Each ship passing through the Panama Canal uses 52 million gallons of fresh water from Gatun Lake, which also provides drinking water for central Panama’s 2 million residents. Because a price can be put on water in Panama, the canal watershed provides an ideal situation for academics to model the economic and environmental effects of land-use decisions on ecosystem services like water availability, carbon storage and timber production. But one such study, published by Silvio Simonit and Charles Perrings from Arizona State University in the May issue of Proceedings of the National Academy of Sciences, prompted colleagues to challenge the results.

The Simonit and Perrings article projects the impacts of changes in forest cover on dry-season water flow, timber production and carbon sequestration.  They predict that by reforesting grasslands, the amount of water flowing out into the Canal would be reduced.

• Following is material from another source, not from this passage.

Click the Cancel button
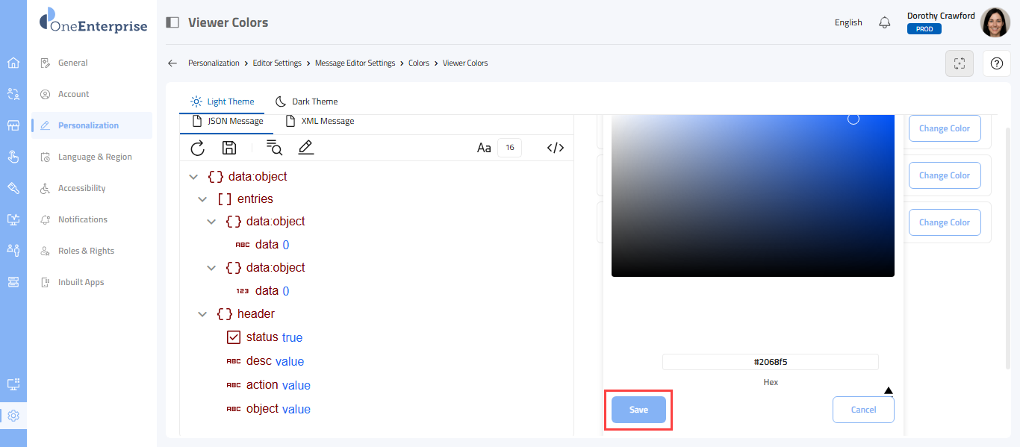Screen dimensions: 1020x447 (x=863, y=410)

Simonit and Perrings go on to compare this to other land uses, predicting that it would be more profitable to reforest grasslands if carbon is priced at more than a certain amount. 

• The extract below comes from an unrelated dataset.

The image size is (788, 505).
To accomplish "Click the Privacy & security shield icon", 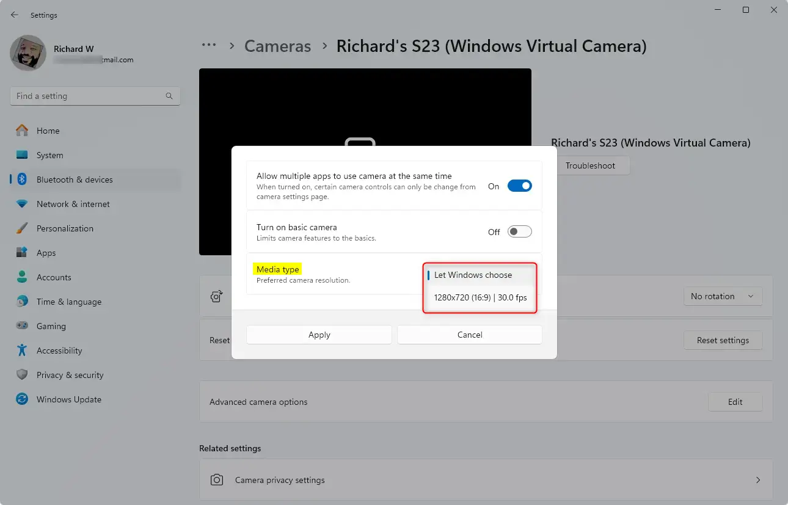I will 22,375.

But according to hydrologists Fred Ogden from the University of Wyoming and Bob Stallard of the U.S. Geological Survey and STRI, who have both worked in the Panama Canal watershed for several decades, the authors relied on a faulty model to estimate land-use effects on water flow, rendering their results essentially meaningless. “Simonit and Perrings applied the empirical CN model in a humid tropical forest where it is known not to work, at an inappropriate spatial scale (pixels) and used an invalid monthly time step requiring an invalid value of the parameter λ,” states their rebuttal, also published in PNAS.

The Smithsonian and the Panama Canal Authority, coordinating with Panama’s Environmental Authority (ANAM), set up a 30-year reforestation experiment spanning mature tropical forest, cattle pasture and reforestation plots and monitor the outflow of all of the major streams in this area. Ogden and Stallard, who together with several other hydrologists contributed to the design of the Panama Canal Watershed experiment, think the only way to understand how land-use choices affect not only the 2.6 cubic kilometers of water needed to run the Panama Canal each year, and also to predict devastating floods and damage to the infrastructure for drinking water production, is to collect and interpret a vast amount of data.

“At present, there is no single hydrological model that can defensibly predict land use/land cover change effects in tropical watersheds such as the Panama Canal watershed,” said Ogden. “In the Panama Canal Watershed project, we are making a broad range of observations of hydrological behavior in different land uses that will inform our model development activities and allow us to test different hypotheses about the importance of different land use/land cover affected processes.”  This will lead to improved predictive understanding that can more defensibly guide land management decisions in tropical watersheds.

Ogden, F.L. and Stallard, R.F. 2013. Land use effects on ecosystem service provisioning in tropical watersheds, still an important unsolved problem. Proceedings of the National Academy of Sciences (in press) Simonit, S. and Perrings, C. 2013. Bundling ecosystem services in the Panama Canal Watershed. PNAS 110(23):9326-9331 doi 10.1073/pnas.1112242110.